All dressed up and somewhere to go
It might have been a Halloween unlike any other, but libraries in Medford and around Jackson County gave local children a taste of holiday traditions.
At least three-dozen costumed trick-or-treaters were able to safely load up on Halloween treats Saturday at the Medford library, according to Medford reference librarian Kayla Samnath, who was festively dressed in black cat attire for the celebration.
“It gives them a little sense of normalcy,” Samnath said, describing the chance for kids to dress up, go out and fill their pumpkin shaped treat pails after a pandemic year forcing many children to adjust to changes in the ways they learn and play.
That’s not to say library staff weren’t sticklers for safety. Samnath said each plastic goody bag — be it one with allergy-friendly candies or non-edible treats such as stickers and crayons — were packaged with gloved hands then left untouched in quarantine for at least 48 hours.
As of shortly after 1 p.m. Saturday, about a half hour into the Medford library’s trick-or-treat event, Samnath had tallied more than 30 trick-or-treaters with costumes ranging from Ghostbusters to skeletons. A Friday trick-or-treat event drew a social distant friendly crowd of roughly 50 trick-or-treaters, according to Samnath.
Although each library in the Jackson County Library Services system has held similar trick-or-treat programs since Thursday, Samnath said she was especially proud of the “pumpkin trail” she’d devised for the Medford library. Pathways of fluorescent orange pumpkin-shaped sticky notes taped to the floor connected the children’s library to the circulation desk, the young adult desk and the reference desk.
Masked library staff were ready to greet them in costumes that ranged from Dr. Seuss’ famed “Cat in the Hat” to a “skeleton queen” in the teen library.
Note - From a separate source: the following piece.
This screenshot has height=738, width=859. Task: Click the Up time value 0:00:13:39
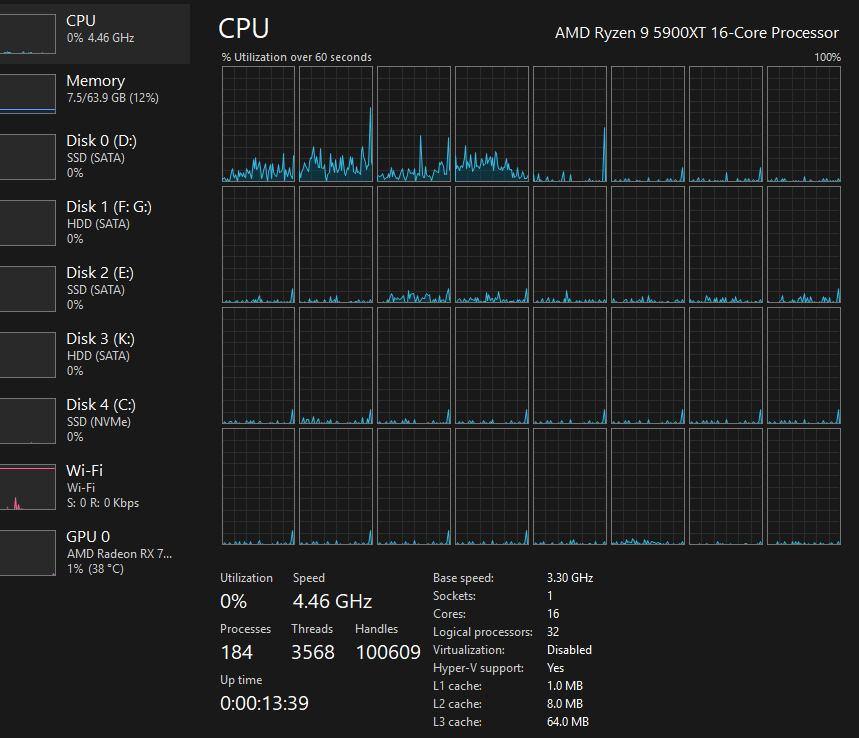pos(264,703)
“It’s really cool because it’s at every service desk,” Samnath said four stations for kids to trick-or-treat in Medford. “They can potentially get a lot of goodies here at the library.”
It wasn’t just about treats, according to Samnath, but also a chance to get familiar with parts of the library children and families may not normally explore.
“It’s a great way to introduce kids to the library space,” Samnath said.